» SUPPLIED INFORMATION

· · · · ·

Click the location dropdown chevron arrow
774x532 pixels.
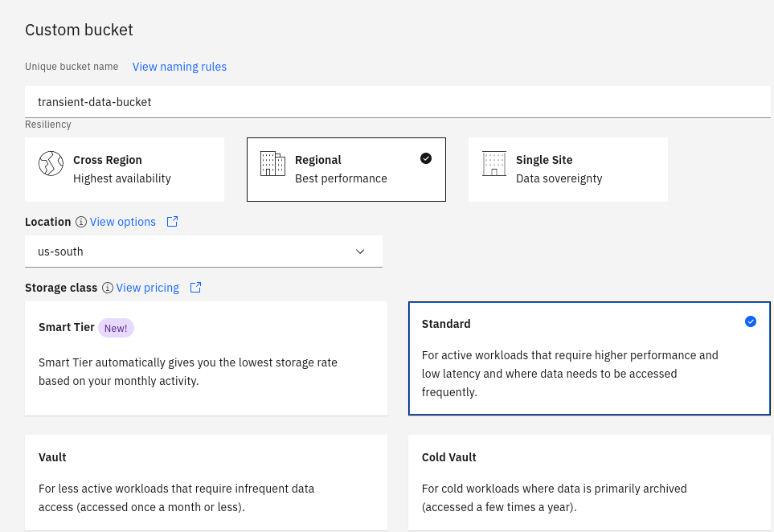point(360,252)
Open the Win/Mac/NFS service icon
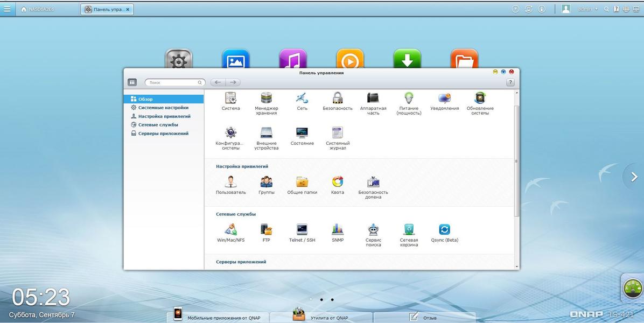This screenshot has width=644, height=323. 230,230
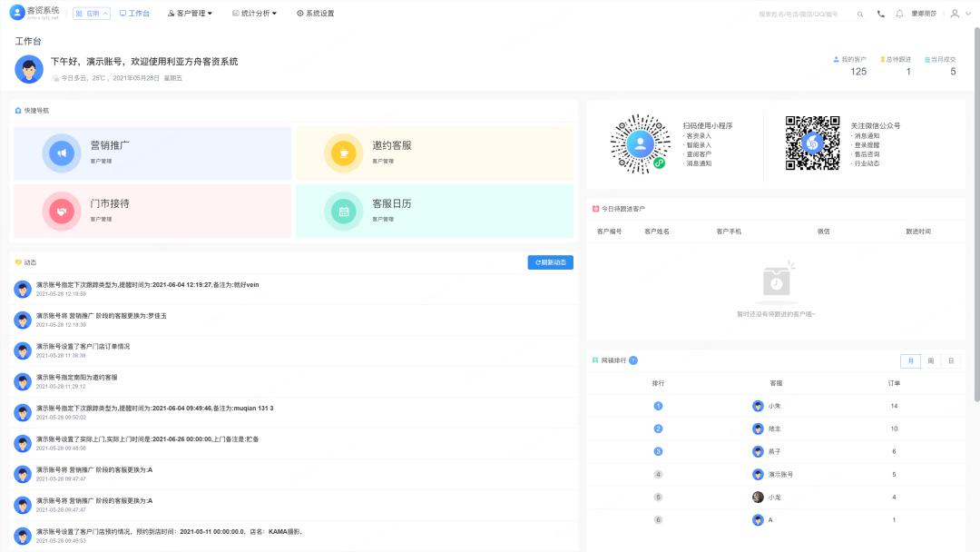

· · · · ·

» YOUR ASSIGNMENT
Please repeat everything in the data above except the pictures, exactly as it reads.

» SOLUTION FOR THIS PROBLEM
Click the location dropdown chevron arrow
774x532 pixels.
point(360,252)
Open the Win/Mac/NFS service icon
This screenshot has width=644, height=323. 230,230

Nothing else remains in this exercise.